To quote from Gfk’s 2015 Radio Ratings Tool Kit  Cumulative audience is the total number of different people who listen to a station for at least eight minutes (one quarter-hour) during any time period. Cumes illustrate audience size, as they estimate the unduplicated number of people reached by a station at least once during a particular time period. E.g. “Station K has 575,000 unique listeners between 5.30am and midnight, Mon- Fri.”

Everyone usually talks about this cume number in thousands (also known as Reach – especially in other media), because it’s a tangible, relatable way of describing the size of your audience. Even better if you can do it in millions – When You Got It, Flaunt It!

Playing the Percentage Game

But the more useful number for analysis is not your thousands (or millions), but the cume percentage.

Cumulative audience can also be expressed as a percentage of total audience or in thousands (000’s).For example, “Station K has 575,000 unique listeners between 5.30am and 12mn Monday- Friday. 54% of all listeners in this time period tuned in at least once to Station K.”

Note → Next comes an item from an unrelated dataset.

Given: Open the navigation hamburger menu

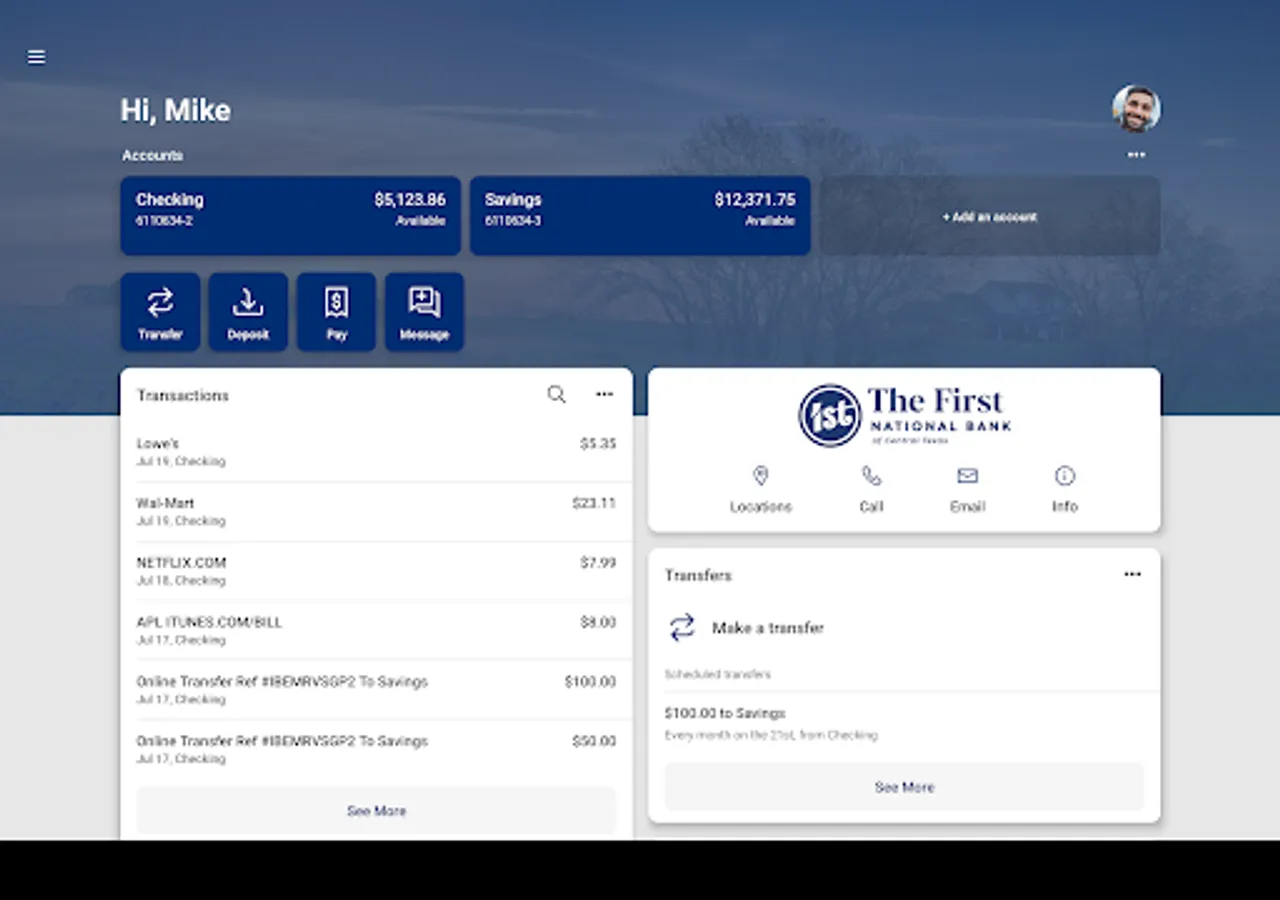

There are two major reasons for spending time on percentage …

1.       The Total radio cume audience can naturally fluctuate each survey. So, even if your cume 000’s goes down, your % might still increase, because the Total went down –  check percentage first before taking reactive action. Especially if your team feels deflated – it may actually be good news!

2.       It’s an excellent insight and reality-check, into how many diaries you had in play during the survey period, which I previously described in more detail here  . Simply by applying your % cume figure to the total sample, that’s how many diaries had any mentions of your station. Break it out by narrow demos, and divide by the weeks of the survey, and that’s the sharp reminder of why every single cume-diary is so valuable!

Interpreting & Managing Cume

There are many dimensions to cume, as interpretation depends on the context of your station’s competitive position, entertainment & information cycles, seasonal influences, format characteristics, and history.

There’s no one hard&fast rule on causes and effects, and how you can manage cume maintenance and growth.

Cume is mostly habitual

I’ve frequently discussed how much radio listening is driven by habit, and that includes cume.

Which may seem contradictory, as we often think of cume as generated by random channel-surfing when available to the listener e.g. in-car.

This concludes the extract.